Biden Transition Team Highlights Top Health Pick’s Medical Marijuana Work
President-elect Joe Biden’s new pick for a leading role in the U.S. Department of Health and Human Services (HHS) is a strong ally of the medical marijuana community—the latest pro-reform selection to be named in recent weeks.
Rachel Levine, who currently serves as Pennsylvania’s health secretary, is being nominated for assistant secretary of HHS. And the Biden transition team isn’t shying away from her connection to medical cannabis, noting her expertise on the topic in a press release on Tuesday.
“In addition to her recent posts, Dr. Levine is also an accomplished regional and international speaker, and author on the opioid crisis, medical marijuana, adolescent medicine, eating disorders, and LGBTQ+ medicine,” Levine’s official biography states.
Of course, the president-elect is in favor medical cannabis, in addition to a number of other more modest reform proposals such as rescheduling, decriminalizing possession, expunging prior marijuana records and letting states set their own policies. But given his ongoing opposition to adult-use legalization, the cannabis mention on his site is noteworthy.
Pennsylvania Gov. Tom Wolf (D) reacted to Biden’s selection by emphasizing Levine’s cannabis work, noting that during her time in the state’s health department, she “was instrumental in establishing the state’s medical marijuana program, bringing national awareness to opioid use disorder, and highlighting and promoting the need for adequate medical care and access for the LGBTQ community.”
Michael Bronstein, president of the American Trade Association for Cannabis & Hemp, similarly said in a press release that Levine “is a trailblazer who successfully guided the implementation of Pennsylvania’s medical marijuana program.”
“Under Dr. Levine’s leadership, the program expanded qualifying conditions based on science, added flower to help meet patient needs, and stood up a first in the nation marijuana research program,” he said. “Pennsylvania is now one of the quickest growing and most consequential medical marijuana markets in the country in large part due to Dr. Levine’s work.”
In one of the more recent actions in her current role, the health department head oversaw temporary changes to the state’s medical cannabis program in response to the coronavirus pandemic. That included eliminating restrictions on the number of patients a registered caregiver can work with.
“In the midst of COVID-19, we need to ensure medical marijuana patients have access to medication,” she said in March. “We want to be sure cardholders in the medical marijuana program can receive medication for one of 23 serious medical conditions during this difficult time.”
Levine, who would also be the first openly transgender Senate-confirmed federal official, would be serving in an agency that plays a significant role in setting federal marijuana policy. While the Justice Department broadly dictates marijuana’s federal scheduling, a medical and scientific review by HHS is binding on the attorney general’s subsequent classification decision.
Biden’s pick to lead HHS, California Attorney General Xavier Becerra (D), is also amenable to reform.

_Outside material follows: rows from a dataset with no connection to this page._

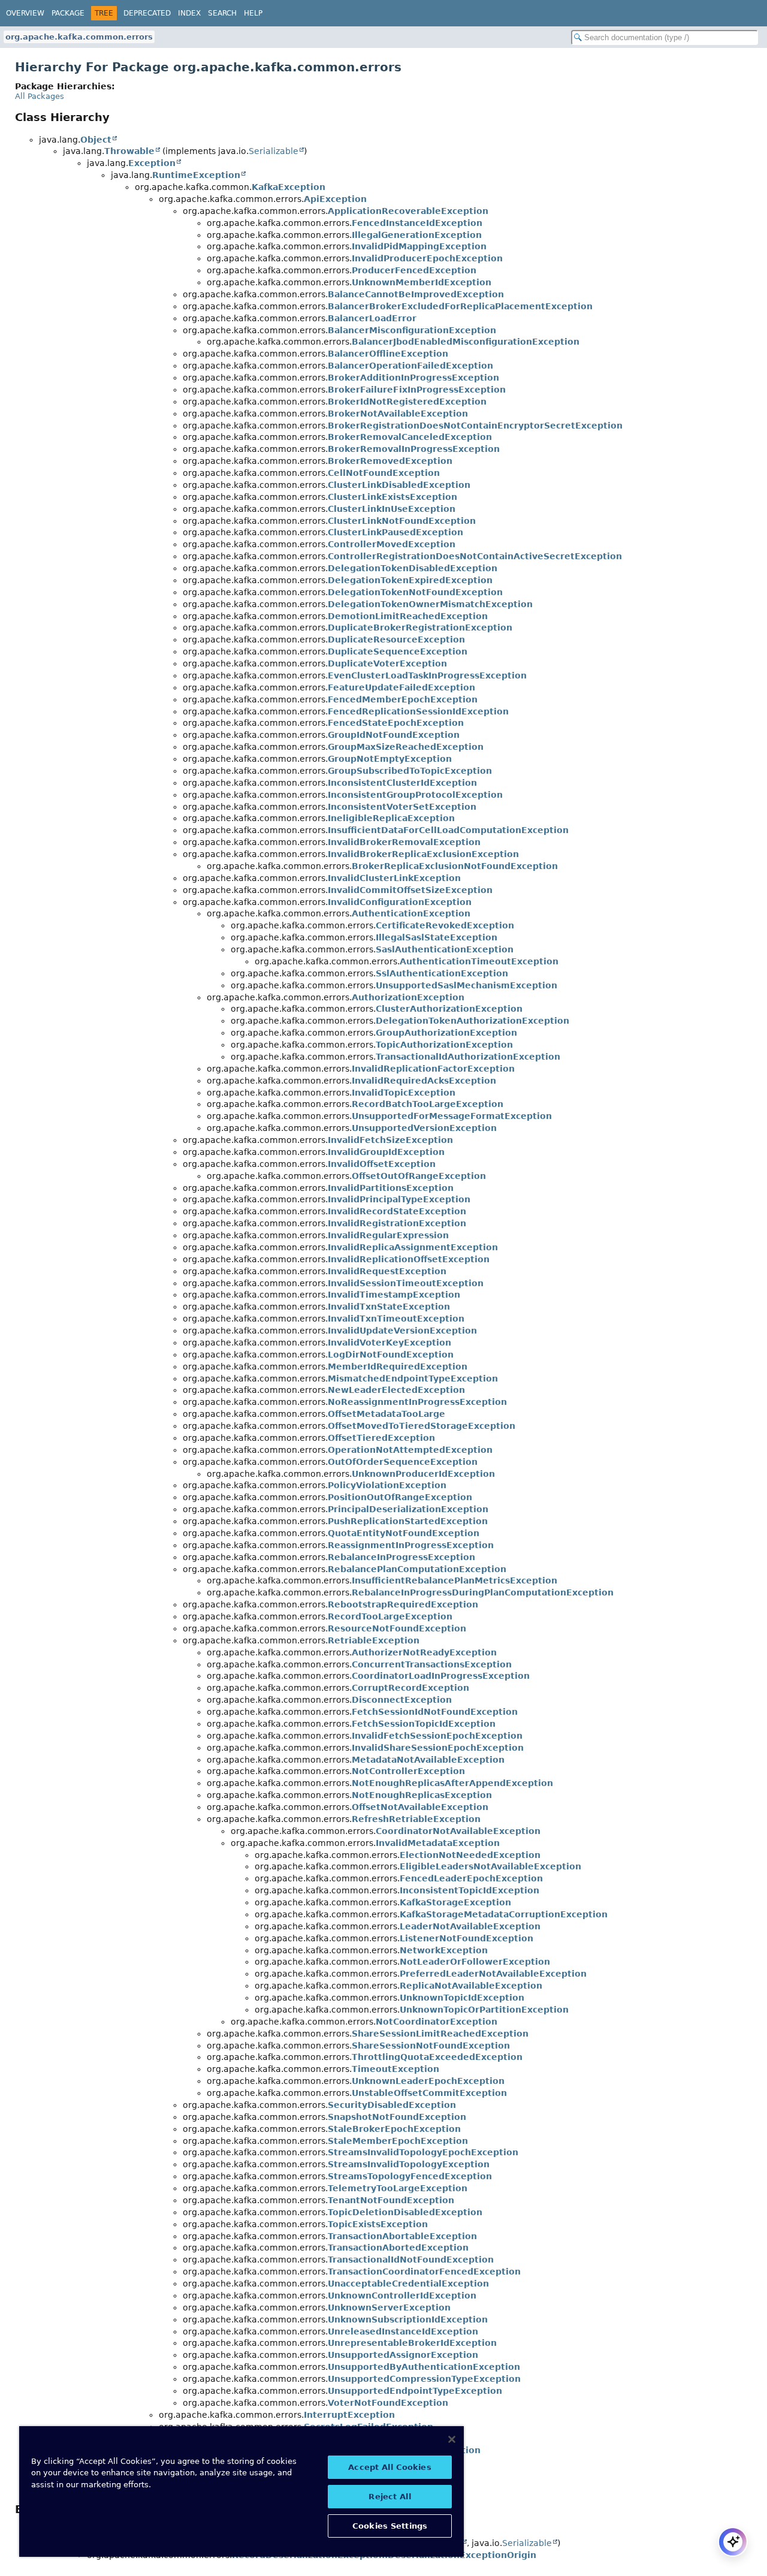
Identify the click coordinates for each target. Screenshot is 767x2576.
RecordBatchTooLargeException (427, 1104)
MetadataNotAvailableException (428, 1759)
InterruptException (349, 2415)
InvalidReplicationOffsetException (409, 1259)
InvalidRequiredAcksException (424, 1080)
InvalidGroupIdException (386, 1152)
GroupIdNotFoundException (394, 735)
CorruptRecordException (410, 1688)
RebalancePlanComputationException (417, 1569)
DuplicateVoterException (387, 663)
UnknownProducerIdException (423, 1474)
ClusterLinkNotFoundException (402, 521)
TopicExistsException (378, 2224)
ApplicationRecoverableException (408, 211)
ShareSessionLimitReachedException (440, 2033)
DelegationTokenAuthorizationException (472, 1020)
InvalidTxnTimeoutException (396, 1318)
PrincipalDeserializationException (408, 1509)
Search (222, 13)
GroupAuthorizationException (446, 1032)
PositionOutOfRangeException (400, 1497)
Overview (25, 13)
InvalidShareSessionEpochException (438, 1747)
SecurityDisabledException (392, 2105)
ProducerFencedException (414, 270)
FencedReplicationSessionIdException (418, 711)
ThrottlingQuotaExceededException (437, 2057)
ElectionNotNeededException (470, 1855)
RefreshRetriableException (416, 1819)
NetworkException (444, 1950)
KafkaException (288, 187)
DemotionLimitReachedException (408, 616)
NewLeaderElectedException (396, 1390)
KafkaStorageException (455, 1902)
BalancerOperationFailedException (410, 365)
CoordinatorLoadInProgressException (441, 1676)
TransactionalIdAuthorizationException (468, 1056)
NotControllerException (408, 1771)
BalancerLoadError (372, 318)
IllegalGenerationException (417, 235)
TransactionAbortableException (402, 2236)
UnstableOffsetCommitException (429, 2093)
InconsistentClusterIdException (402, 783)
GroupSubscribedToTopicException (410, 771)
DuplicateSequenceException (397, 651)
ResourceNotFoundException (397, 1628)
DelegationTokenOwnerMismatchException (430, 604)
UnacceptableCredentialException (408, 2283)
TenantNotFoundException (391, 2200)
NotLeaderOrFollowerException (475, 1961)
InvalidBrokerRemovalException (404, 842)
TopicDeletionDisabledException (405, 2212)
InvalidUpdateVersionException (402, 1330)
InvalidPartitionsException (391, 1188)
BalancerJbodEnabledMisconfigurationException (465, 341)
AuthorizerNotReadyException (424, 1652)
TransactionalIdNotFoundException (411, 2259)
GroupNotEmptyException (390, 759)
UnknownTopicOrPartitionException (484, 2009)
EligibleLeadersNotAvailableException (490, 1866)
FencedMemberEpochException (403, 699)
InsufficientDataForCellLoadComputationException (448, 830)
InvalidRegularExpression (388, 1235)
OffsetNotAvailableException (420, 1807)
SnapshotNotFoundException (397, 2117)
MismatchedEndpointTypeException (413, 1378)
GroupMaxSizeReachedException (406, 747)
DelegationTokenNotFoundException (415, 592)
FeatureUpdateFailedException (401, 687)
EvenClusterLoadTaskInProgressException (427, 675)
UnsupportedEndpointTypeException (415, 2391)
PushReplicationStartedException (408, 1521)
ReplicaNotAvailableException (471, 1985)
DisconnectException (402, 1700)
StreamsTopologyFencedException (410, 2176)
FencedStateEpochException (396, 723)
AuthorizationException (408, 997)
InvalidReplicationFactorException (433, 1068)
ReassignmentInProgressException (411, 1545)
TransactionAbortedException (398, 2247)
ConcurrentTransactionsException (432, 1664)
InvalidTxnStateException (389, 1306)
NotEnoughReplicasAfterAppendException (452, 1783)
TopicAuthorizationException (444, 1044)
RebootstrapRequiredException (403, 1604)
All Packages (39, 96)
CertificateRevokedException (445, 925)
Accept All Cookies (389, 2467)
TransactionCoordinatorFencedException (424, 2271)
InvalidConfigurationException (400, 902)
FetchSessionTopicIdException (424, 1724)
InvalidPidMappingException (419, 246)
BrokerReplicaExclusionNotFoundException (455, 866)
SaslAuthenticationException (445, 949)
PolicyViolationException (387, 1485)
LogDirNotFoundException (391, 1354)
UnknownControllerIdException (402, 2295)
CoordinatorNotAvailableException (458, 1831)
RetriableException (373, 1640)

The president-elect also recently nominated former South Carolina Democratic Party Chair Jaime Harrison to lead the Democratic National Committee—and he’s a strong backer of full marijuana legalization.

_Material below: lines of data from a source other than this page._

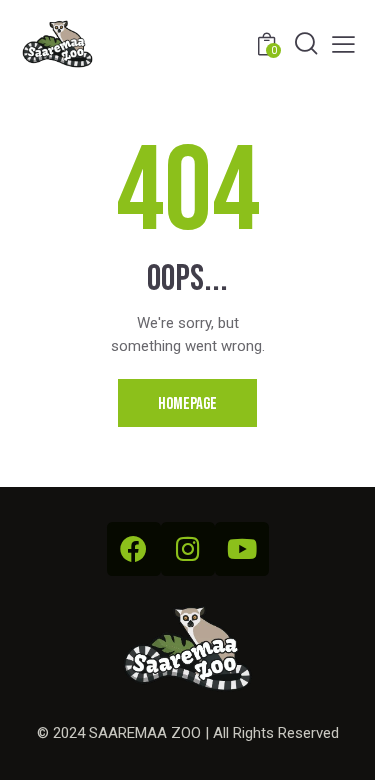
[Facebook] (134, 549)
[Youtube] (242, 549)
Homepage (187, 404)
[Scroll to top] (342, 747)
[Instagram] (188, 549)
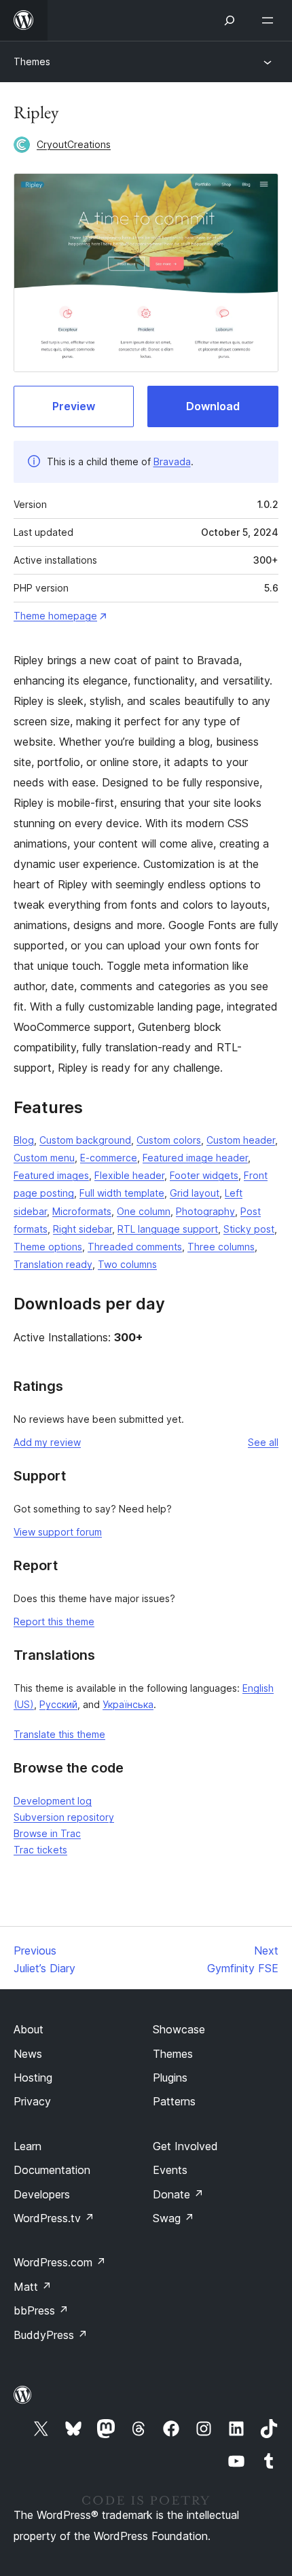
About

Biden announced earlier this month that he wants Rhode Island Gov. Gina Raimondo (D) to run the Commerce Department. The governor came out in support of legalization in 2019, and she released a budget proposal last year that called for a state-run regulatory model for cannabis.
For attorney general, Biden is nominating Judge Merrick Garland, who has not been especially outspoken about his views on marijuana policy. While advocates expressed concern about his commentary in a 2012 federal appeals case on marijuana scheduling, he doesn’t appear to have been publicly hostile to a policy change.
In other positive news for advocates, the president-elect is also set to nominate former prosecutor and civil rights activist Vanita Gupta as associate attorney general. She favors cannabis legalization and has strongly condemned harsh criminalization policies for non-violent drug offenses.